I'll check it out this w/e. Supposed to be sunny and in the 70's.


----------



## Bigplanz (Apr 10, 2009)

Fully warmed up, it will run fine but still die when I put it in reverse. Fortunately, the IAC valve is right on top of the engine, no access problems at all. I will test it first, though.


----------



## Bigplanz (Apr 10, 2009)

Follow-up question: The haynes manual says "do not attempt to clean the interior of the throttle body as it is coated with a special sludge resistant material.' I have CRC throttle body and air intake cleaner, which I have seen widely used on the Internet and in practice. Just spray it in? Rubbing on the interior with even a soft tooth brush would seem potentially damaging to the Throttle body coating.


----------



## Brainbucket (Mar 30, 2015)

I've seen that but cleaned them anyway. Works fine. They said that years ago. They also said you can't clean/flush the cal-tech fuel injectors on older Chevys as it will strip it of the protective coating and kill the injector. Well the injector needed to be replaced so I cleaned it. Worked fine. I'm suspecting that your IAC is bad. Fords are real bad about that. If the throttle body is coked up and they said don't clean, it will have to be replaced. Clean it anyway. It will be fine. Done hundreds of them and not one failed.:vs_cool:


----------



## de-nagorg (Feb 23, 2014)

I'm thinking that the "coating" would be a ceramic , and should be OK to scrub with a nylon brush, just not any metal brush, or scraper. 

But wait until others have a chance to confirm or repute this idea.


ED


edit: Brain Bucket posted while I was composing my answer.


----------



## Brainbucket (Mar 30, 2015)

Never metal brush or scraper. I use a old tooth brush with MotorVac. Works like a charm. After you clean it, it will be hard to start. Once it starts, just rev it a few times and it will clear out. When Ford started the 'coating', it was said that it was the same stuff that was on the inside of tv tubes. I don't know. But I never had a problem after cleaning them. It always ran fine.:vs_cool:


----------



## Bigplanz (Apr 10, 2009)

I used an old toothbrush and some throttle body cleaner and cleaner out the throttle body today. Idles better, much better. Still dies when I put it in reverse or come to an sudden stop.


----------



## Windows on Wash (Aug 30, 2011)

Did you clean the IAC? They take a while to reset the IAC tables when they are cleaned.


----------



## Bigplanz (Apr 10, 2009)

How do you clean it (IACV)? Just spray cleaner in it (after you take it off the car, or course)?
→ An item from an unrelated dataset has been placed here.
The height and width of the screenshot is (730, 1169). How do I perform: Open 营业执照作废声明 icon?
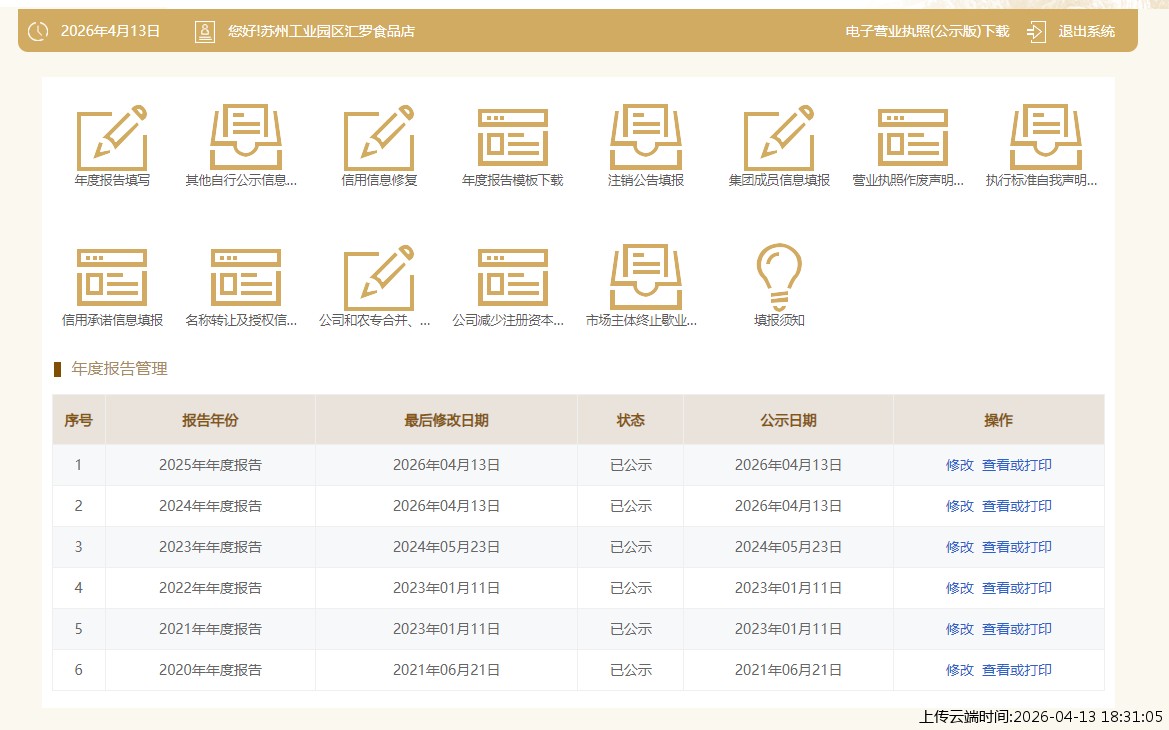[912, 138]
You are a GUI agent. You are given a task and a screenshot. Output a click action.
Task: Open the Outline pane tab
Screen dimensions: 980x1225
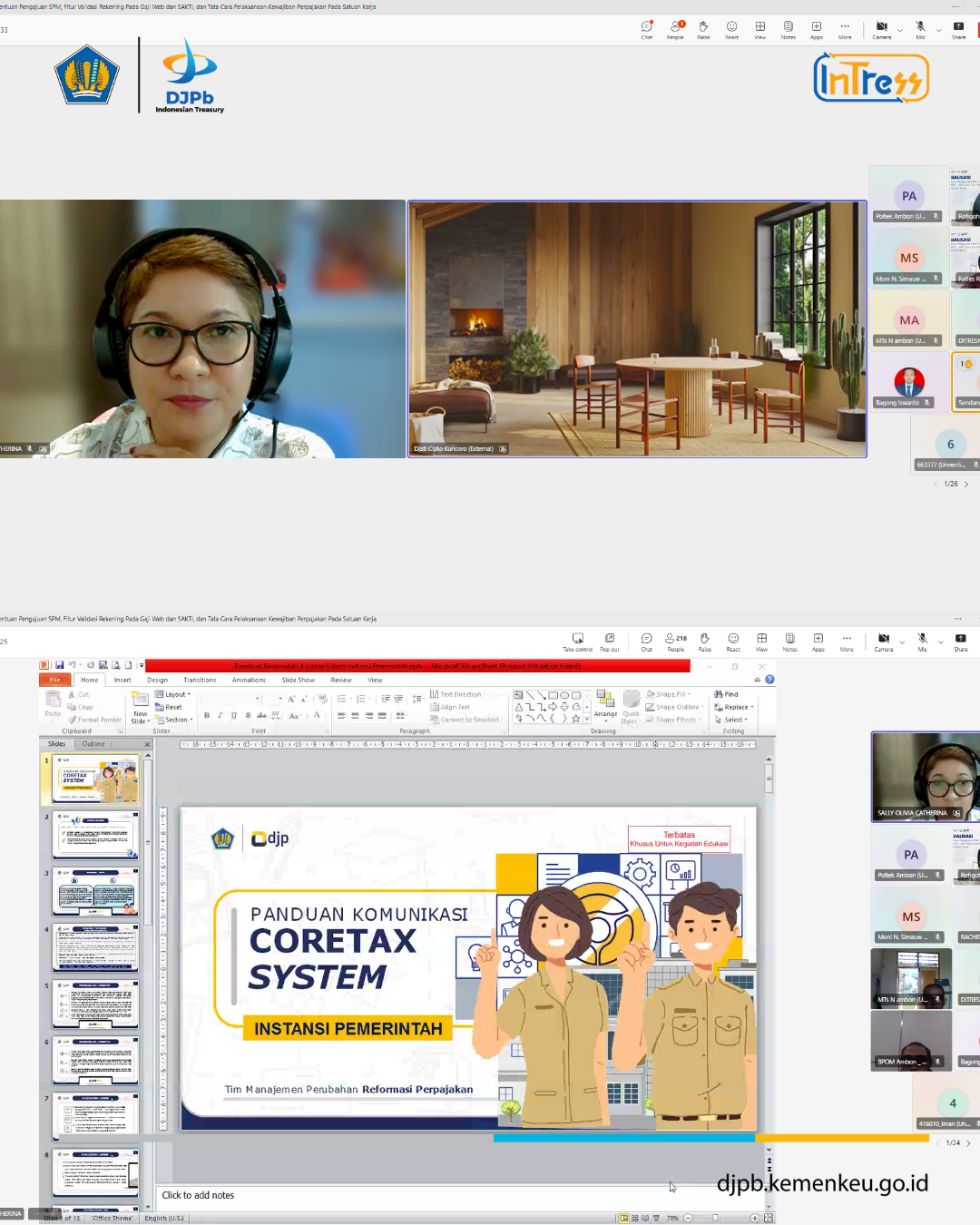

Spray in the two holes? Do you tooth brush it too?


----------



## Brainbucket (Mar 30, 2015)

The way the idle is acting, it a bad IAC. I have cleaned them but it hardly ever worked. Like I said, it will look good on the scanner but it isn't as that is false. The computer tells it to be in this position and it will show that it's in that position, but it's not because the 'gears' are stripped.:vs_cool:


----------



## Bigplanz (Apr 10, 2009)

I will swap out the IAC next time I get paid. From the vid, you can see it is right on top of the engine and easy to get on and off. Cleaning the throttle body helped the over all idle of the car. Idle is smooth, performance seems a bit more peppy. Put it in reverse though, and it dies. One out of every 20 stops at stop lights, just dies. Starts right back up.


----------



## TheMechanic (Dec 16, 2016)

Vacuum leak. Check pcv elbows and check the rubber 45* elbow behind throttle body area. Spray around plastic intake gaskets. The leak probably seals up a little when it warms up. If you have a scanner you can tell if it is a vacuum leak by short term fuel trim data.


----------